> EXERCISE:
Write out every one of the following rows word for word, with no changes.

+++ DATASET ENTRIES

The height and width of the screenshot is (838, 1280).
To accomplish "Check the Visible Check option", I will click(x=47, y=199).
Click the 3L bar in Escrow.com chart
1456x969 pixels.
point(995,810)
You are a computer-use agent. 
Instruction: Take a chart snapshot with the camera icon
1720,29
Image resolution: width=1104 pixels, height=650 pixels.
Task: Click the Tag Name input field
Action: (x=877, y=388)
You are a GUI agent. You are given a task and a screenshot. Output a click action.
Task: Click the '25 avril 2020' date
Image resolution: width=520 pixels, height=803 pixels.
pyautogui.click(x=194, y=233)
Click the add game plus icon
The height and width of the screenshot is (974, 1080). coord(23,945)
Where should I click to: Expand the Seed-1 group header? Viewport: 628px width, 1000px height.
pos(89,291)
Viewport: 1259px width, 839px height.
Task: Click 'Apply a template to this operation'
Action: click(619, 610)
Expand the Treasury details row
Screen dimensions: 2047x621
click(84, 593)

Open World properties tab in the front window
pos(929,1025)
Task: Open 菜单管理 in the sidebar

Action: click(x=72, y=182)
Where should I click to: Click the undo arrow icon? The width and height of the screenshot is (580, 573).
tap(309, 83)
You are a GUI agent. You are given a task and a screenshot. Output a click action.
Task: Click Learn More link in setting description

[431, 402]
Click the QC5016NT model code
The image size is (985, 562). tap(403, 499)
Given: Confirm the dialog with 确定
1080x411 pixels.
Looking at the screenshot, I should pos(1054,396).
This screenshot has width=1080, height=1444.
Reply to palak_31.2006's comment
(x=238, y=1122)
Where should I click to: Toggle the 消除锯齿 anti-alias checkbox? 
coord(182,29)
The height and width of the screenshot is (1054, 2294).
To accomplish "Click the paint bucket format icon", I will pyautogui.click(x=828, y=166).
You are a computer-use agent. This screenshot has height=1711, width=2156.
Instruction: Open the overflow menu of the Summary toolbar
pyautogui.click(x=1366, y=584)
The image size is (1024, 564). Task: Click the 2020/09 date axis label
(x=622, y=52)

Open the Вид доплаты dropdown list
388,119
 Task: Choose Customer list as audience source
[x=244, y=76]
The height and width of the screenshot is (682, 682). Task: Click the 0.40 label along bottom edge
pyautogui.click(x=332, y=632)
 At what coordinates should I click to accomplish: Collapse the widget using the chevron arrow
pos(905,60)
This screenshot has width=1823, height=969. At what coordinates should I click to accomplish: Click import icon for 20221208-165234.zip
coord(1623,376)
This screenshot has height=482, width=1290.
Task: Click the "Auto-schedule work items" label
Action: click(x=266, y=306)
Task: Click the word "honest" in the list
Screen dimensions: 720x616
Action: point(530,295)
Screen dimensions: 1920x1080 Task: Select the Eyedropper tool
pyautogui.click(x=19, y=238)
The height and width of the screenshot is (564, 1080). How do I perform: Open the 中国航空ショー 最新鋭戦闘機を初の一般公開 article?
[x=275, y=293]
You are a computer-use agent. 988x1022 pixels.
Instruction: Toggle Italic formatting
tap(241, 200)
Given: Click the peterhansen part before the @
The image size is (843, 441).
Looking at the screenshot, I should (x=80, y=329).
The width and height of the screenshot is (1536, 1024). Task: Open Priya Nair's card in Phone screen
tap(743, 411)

++++++

> RESULT:
The height and width of the screenshot is (838, 1280).
To accomplish "Check the Visible Check option", I will click(x=47, y=199).
Click the 3L bar in Escrow.com chart
1456x969 pixels.
point(995,810)
You are a computer-use agent. 
Instruction: Take a chart snapshot with the camera icon
1720,29
Image resolution: width=1104 pixels, height=650 pixels.
Task: Click the Tag Name input field
Action: (x=877, y=388)
You are a GUI agent. You are given a task and a screenshot. Output a click action.
Task: Click the '25 avril 2020' date
Image resolution: width=520 pixels, height=803 pixels.
pyautogui.click(x=194, y=233)
Click the add game plus icon
The height and width of the screenshot is (974, 1080). coord(23,945)
Where should I click to: Expand the Seed-1 group header? Viewport: 628px width, 1000px height.
pos(89,291)
Viewport: 1259px width, 839px height.
Task: Click 'Apply a template to this operation'
Action: click(619, 610)
Expand the Treasury details row
Screen dimensions: 2047x621
click(84, 593)

Open World properties tab in the front window
pos(929,1025)
Task: Open 菜单管理 in the sidebar

Action: click(x=72, y=182)
Where should I click to: Click the undo arrow icon? The width and height of the screenshot is (580, 573).
tap(309, 83)
You are a GUI agent. You are given a task and a screenshot. Output a click action.
Task: Click Learn More link in setting description

[431, 402]
Click the QC5016NT model code
The image size is (985, 562). tap(403, 499)
Given: Confirm the dialog with 确定
1080x411 pixels.
Looking at the screenshot, I should pos(1054,396).
This screenshot has width=1080, height=1444.
Reply to palak_31.2006's comment
(x=238, y=1122)
Where should I click to: Toggle the 消除锯齿 anti-alias checkbox? 
coord(182,29)
The height and width of the screenshot is (1054, 2294).
To accomplish "Click the paint bucket format icon", I will pyautogui.click(x=828, y=166).
You are a computer-use agent. This screenshot has height=1711, width=2156.
Instruction: Open the overflow menu of the Summary toolbar
pyautogui.click(x=1366, y=584)
The image size is (1024, 564). Task: Click the 2020/09 date axis label
(x=622, y=52)

Open the Вид доплаты dropdown list
388,119
 Task: Choose Customer list as audience source
[x=244, y=76]
The height and width of the screenshot is (682, 682). Task: Click the 0.40 label along bottom edge
pyautogui.click(x=332, y=632)
 At what coordinates should I click to accomplish: Collapse the widget using the chevron arrow
pos(905,60)
This screenshot has width=1823, height=969. At what coordinates should I click to accomplish: Click import icon for 20221208-165234.zip
coord(1623,376)
This screenshot has height=482, width=1290.
Task: Click the "Auto-schedule work items" label
Action: click(x=266, y=306)
Task: Click the word "honest" in the list
Screen dimensions: 720x616
Action: point(530,295)
Screen dimensions: 1920x1080 Task: Select the Eyedropper tool
pyautogui.click(x=19, y=238)
The height and width of the screenshot is (564, 1080). How do I perform: Open the 中国航空ショー 最新鋭戦闘機を初の一般公開 article?
[x=275, y=293]
You are a computer-use agent. 988x1022 pixels.
Instruction: Toggle Italic formatting
tap(241, 200)
Given: Click the peterhansen part before the @
The image size is (843, 441).
Looking at the screenshot, I should (x=80, y=329).
The width and height of the screenshot is (1536, 1024). Task: Open Priya Nair's card in Phone screen
tap(743, 411)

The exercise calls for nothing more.